◆ DATA FOR THIS EXERCISE:
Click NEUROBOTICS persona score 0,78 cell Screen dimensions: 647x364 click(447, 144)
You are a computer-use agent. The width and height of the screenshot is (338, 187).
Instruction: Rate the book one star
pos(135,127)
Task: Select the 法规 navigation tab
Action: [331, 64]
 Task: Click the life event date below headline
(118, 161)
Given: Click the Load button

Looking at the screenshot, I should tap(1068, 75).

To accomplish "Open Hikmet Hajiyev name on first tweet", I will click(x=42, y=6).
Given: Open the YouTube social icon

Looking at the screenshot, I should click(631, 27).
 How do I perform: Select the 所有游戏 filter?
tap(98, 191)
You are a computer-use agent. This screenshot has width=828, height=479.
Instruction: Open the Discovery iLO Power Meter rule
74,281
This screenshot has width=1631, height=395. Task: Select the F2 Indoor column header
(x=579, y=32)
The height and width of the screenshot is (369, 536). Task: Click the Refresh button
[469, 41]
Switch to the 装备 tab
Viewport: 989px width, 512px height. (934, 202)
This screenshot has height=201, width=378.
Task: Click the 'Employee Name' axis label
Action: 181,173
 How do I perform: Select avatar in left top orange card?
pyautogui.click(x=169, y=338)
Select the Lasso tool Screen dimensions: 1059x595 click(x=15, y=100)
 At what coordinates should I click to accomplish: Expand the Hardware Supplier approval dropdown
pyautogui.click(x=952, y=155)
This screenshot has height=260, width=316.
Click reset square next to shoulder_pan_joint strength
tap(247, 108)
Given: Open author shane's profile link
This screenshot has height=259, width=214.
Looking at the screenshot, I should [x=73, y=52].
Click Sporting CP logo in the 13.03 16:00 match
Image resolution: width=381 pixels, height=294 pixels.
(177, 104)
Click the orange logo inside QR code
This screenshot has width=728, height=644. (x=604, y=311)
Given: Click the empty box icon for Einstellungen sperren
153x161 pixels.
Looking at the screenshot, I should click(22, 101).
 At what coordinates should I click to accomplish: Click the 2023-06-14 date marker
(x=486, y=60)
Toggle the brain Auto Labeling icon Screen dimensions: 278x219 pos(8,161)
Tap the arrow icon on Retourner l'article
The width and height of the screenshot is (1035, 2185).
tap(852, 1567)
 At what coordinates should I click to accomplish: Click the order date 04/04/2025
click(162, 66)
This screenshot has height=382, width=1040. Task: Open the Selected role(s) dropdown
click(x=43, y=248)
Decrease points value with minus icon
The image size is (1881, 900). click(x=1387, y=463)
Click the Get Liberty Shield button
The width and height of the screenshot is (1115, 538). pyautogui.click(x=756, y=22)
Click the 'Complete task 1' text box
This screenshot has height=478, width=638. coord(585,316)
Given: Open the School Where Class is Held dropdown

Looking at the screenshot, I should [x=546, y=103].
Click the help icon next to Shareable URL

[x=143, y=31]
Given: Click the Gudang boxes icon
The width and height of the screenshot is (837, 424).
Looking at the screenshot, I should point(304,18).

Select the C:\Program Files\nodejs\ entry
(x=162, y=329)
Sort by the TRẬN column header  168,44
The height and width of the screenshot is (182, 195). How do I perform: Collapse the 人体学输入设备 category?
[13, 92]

◆ YOUR OBJECTIVE: Gather each line of the listing that holds the string "computer".

◆ COMPLETED TASK:
You are a computer-use agent. The width and height of the screenshot is (338, 187).
You are a computer-use agent. This screenshot has width=828, height=479.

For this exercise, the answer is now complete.